++++ Data to process
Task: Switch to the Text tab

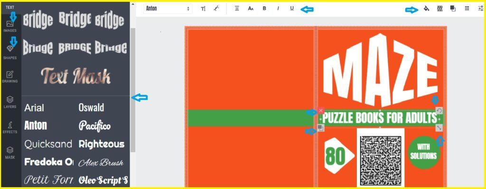Action: click(10, 7)
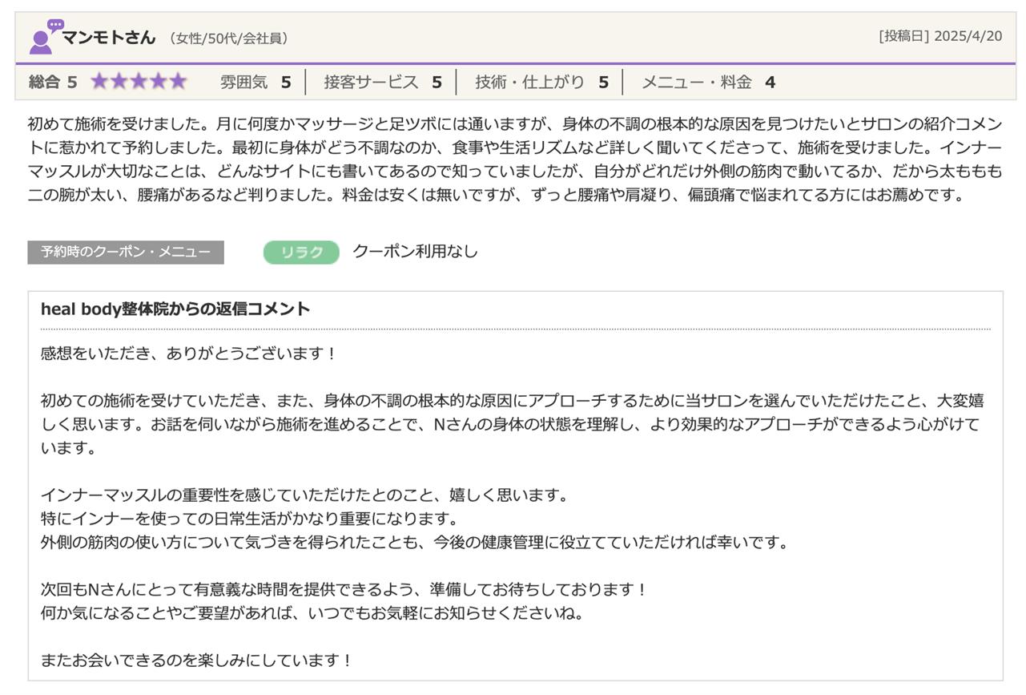Click the reply line 感想をいただき、ありがとうございます
Screen dimensions: 1026x695
coord(189,354)
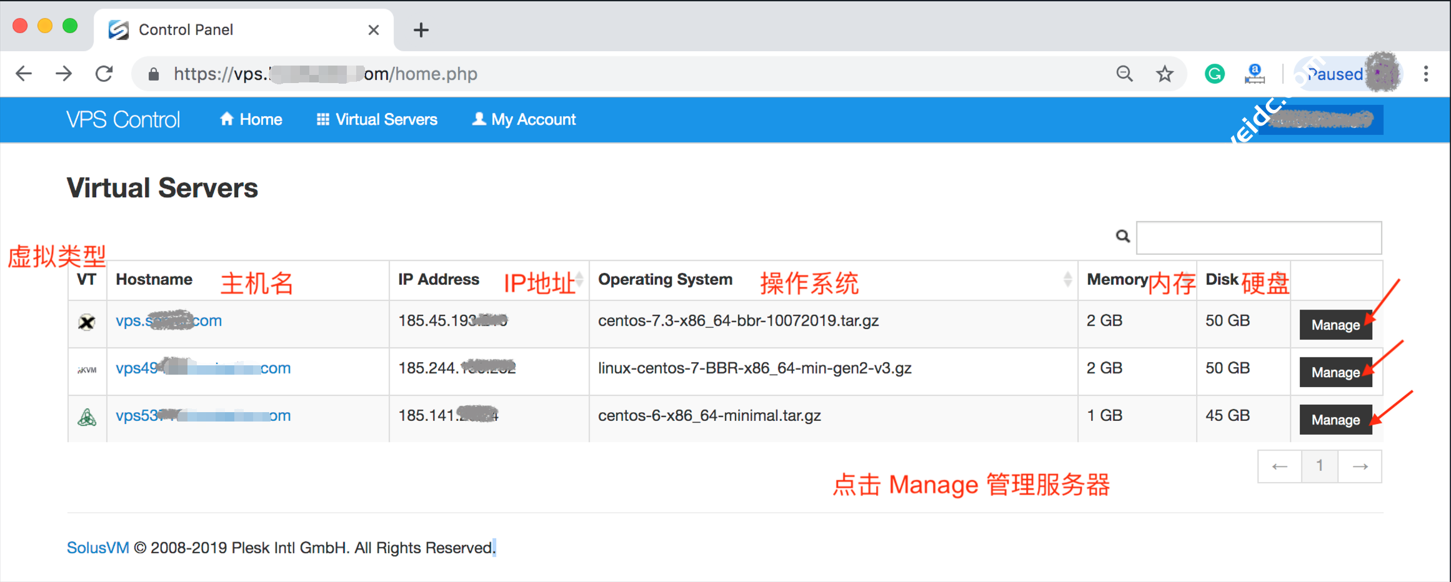Click the green Grammarly extension icon

click(x=1214, y=74)
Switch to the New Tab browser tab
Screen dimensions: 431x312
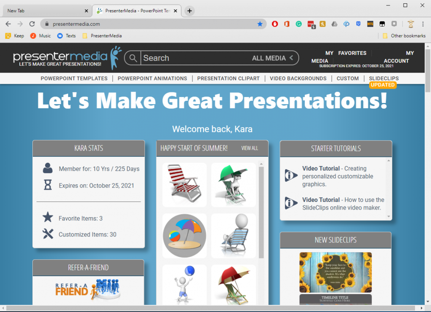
++++++++
» Action item:
In the answer, give only the lines from the one containing "Switch to the New Tab browser tab" through the end of the records above, each reproduced exactly. Include no pictures.

» Answer space:
Switch to the New Tab browser tab
Screen dimensions: 431x312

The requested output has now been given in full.